Voter sign-up trend bears out old shoemaker's jaundiced view


August 17, 1994|By William F. Zorzi Jr. | William F. Zorzi Jr.,Sun Staff Writer

Clyde Mills didn't much care to make the acquaintance of state Sen. American Joe Miedusiewski last week, when the gubernatorial aspirant walked across North Avenue, from Baltimore's west side to the east side.

In fact, the cranky 74-year-old shoemaker, who's kept shop on North Avenue west of Rosedale Street for 40 years, could have done without the hoopla altogether.

"I don't want to meet him. I don't know him and he don't know me," Mr. Mills said, raising his bushy eyebrows to accentuate the point.

Not that he has anything against Mr. Miedusiewski or the city Democrat's politics. The reaction would have been the same had the grip-and-grin visitor been Mayor Kurt L. Schmoke or President Clinton.

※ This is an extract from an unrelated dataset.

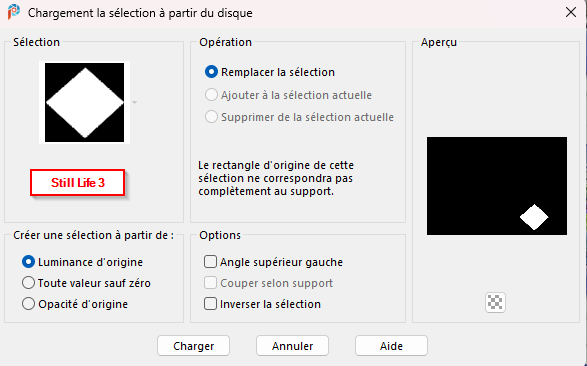Click the Charger button
This screenshot has height=366, width=587.
(194, 346)
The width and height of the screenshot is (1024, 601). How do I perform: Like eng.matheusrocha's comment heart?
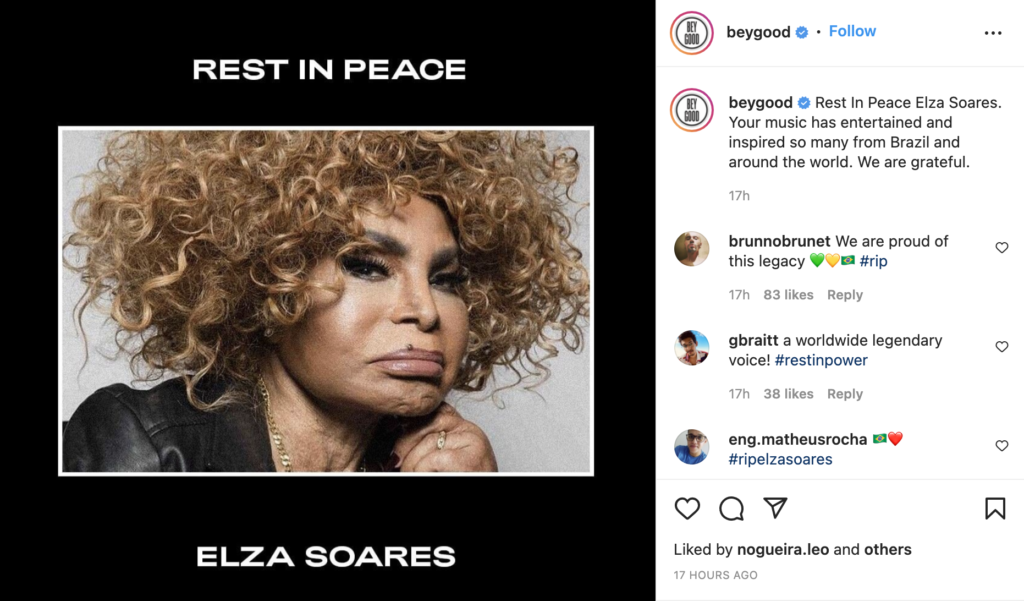(1002, 446)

He just has no use for politicians.

"During election time, people come in here, shake your hand, and that's the last time you see them," he said. "People vote for them, but they forget about most of the people -- except those with the money."

City Council President Mary Pat Clarke's face registered a "Yikes!" when asked about the owner of the Scientific Shoe Repair and Gift Shop. "That guy really doesn't like politicians," said Ms. Clarke, who was along last week for the non-endorsement ride.


And he's not alone, if election board figures are indicative of voters' cynicism.

"I'm tired," Mr. Mills said. "I'm tired of my intelligence being underestimated . . . and not being represented."

Mr. Mills, a proud man who plies his trade daily, is certainly not some rabid malcontent -- but he is frustrated. He started out with the same American dream that many of his generation did.

Born in Spartanburg, S.C., he worked a farm with his family, picking cotton and using a mule to plow the fields. On the side, he learned the cobbler's trade. Then came the Depression and World War II.

He enlisted in the Army and served in North Africa and Europe nearly five years before his discharge in 1945. He left the Army with a little money in his pocket and the dream of carving out a piece of capitalist turf for himself.

But his plans for opening a small shop were stepped on by segregation and discrimination -- in the same country for which he fought. He settled in Baltimore, but couldn't open a shop downtown, which forced him to hang out a shingle on Pennsylvania Avenue, before moving to North Avenue.

His shop now is in a once-thriving commercial strip of a neighborhood that is just hanging on in its battle against drugs and crime, joblessness and despair.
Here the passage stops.